| THE PROBLEM |
Render every line of the listing below as a JSON list of strings, one string per line, leaving out blank lines.

| GIVEN RECORDS |
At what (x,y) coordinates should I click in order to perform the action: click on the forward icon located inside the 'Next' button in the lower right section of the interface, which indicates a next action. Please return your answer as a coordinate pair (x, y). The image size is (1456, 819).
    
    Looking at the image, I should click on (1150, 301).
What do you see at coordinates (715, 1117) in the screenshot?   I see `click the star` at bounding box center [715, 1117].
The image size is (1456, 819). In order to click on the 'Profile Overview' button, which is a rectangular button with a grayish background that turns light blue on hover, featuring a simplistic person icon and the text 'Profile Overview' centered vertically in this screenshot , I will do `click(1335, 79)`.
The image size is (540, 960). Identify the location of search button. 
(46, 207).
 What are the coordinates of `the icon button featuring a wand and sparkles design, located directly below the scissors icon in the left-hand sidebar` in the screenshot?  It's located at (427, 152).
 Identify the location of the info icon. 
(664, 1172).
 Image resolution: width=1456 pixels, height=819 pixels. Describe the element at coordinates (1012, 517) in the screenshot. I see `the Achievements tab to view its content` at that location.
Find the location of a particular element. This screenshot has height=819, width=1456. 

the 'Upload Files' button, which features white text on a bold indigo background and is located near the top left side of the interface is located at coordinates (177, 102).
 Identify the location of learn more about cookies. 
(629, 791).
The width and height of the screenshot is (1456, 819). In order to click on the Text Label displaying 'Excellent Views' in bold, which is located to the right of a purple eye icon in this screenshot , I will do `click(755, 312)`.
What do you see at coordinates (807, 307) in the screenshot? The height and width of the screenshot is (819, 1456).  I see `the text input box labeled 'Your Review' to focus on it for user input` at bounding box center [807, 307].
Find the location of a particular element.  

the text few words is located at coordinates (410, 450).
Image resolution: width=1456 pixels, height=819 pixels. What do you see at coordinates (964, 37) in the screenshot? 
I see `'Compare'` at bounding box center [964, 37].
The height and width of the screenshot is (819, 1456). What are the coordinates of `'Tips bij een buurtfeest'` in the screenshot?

| SOLUTION TO THIS PROBLEM |
[
  "At what (x,y) coordinates should I click in order to perform the action: click on the forward icon located inside the 'Next' button in the lower right section of the interface, which indicates a next action. Please return your answer as a coordinate pair (x, y). The image size is (1456, 819).",
  "    Looking at the image, I should click on (1150, 301).",
  "What do you see at coordinates (715, 1117) in the screenshot?   I see `click the star` at bounding box center [715, 1117].",
  "The image size is (1456, 819). In order to click on the 'Profile Overview' button, which is a rectangular button with a grayish background that turns light blue on hover, featuring a simplistic person icon and the text 'Profile Overview' centered vertically in this screenshot , I will do `click(1335, 79)`.",
  "The image size is (540, 960). Identify the location of search button. ",
  "(46, 207).",
  " What are the coordinates of `the icon button featuring a wand and sparkles design, located directly below the scissors icon in the left-hand sidebar` in the screenshot?  It's located at (427, 152).",
  " Identify the location of the info icon. ",
  "(664, 1172).",
  " Image resolution: width=1456 pixels, height=819 pixels. Describe the element at coordinates (1012, 517) in the screenshot. I see `the Achievements tab to view its content` at that location.",
  "Find the location of a particular element. This screenshot has height=819, width=1456. ",
  "the 'Upload Files' button, which features white text on a bold indigo background and is located near the top left side of the interface is located at coordinates (177, 102).",
  " Identify the location of learn more about cookies. ",
  "(629, 791).",
  "The width and height of the screenshot is (1456, 819). In order to click on the Text Label displaying 'Excellent Views' in bold, which is located to the right of a purple eye icon in this screenshot , I will do `click(755, 312)`.",
  "What do you see at coordinates (807, 307) in the screenshot? The height and width of the screenshot is (819, 1456).  I see `the text input box labeled 'Your Review' to focus on it for user input` at bounding box center [807, 307].",
  "Find the location of a particular element.  ",
  "the text few words is located at coordinates (410, 450).",
  "Image resolution: width=1456 pixels, height=819 pixels. What do you see at coordinates (964, 37) in the screenshot? ",
  "I see `'Compare'` at bounding box center [964, 37].",
  "The height and width of the screenshot is (819, 1456). What are the coordinates of `'Tips bij een buurtfeest'` in the screenshot?"
]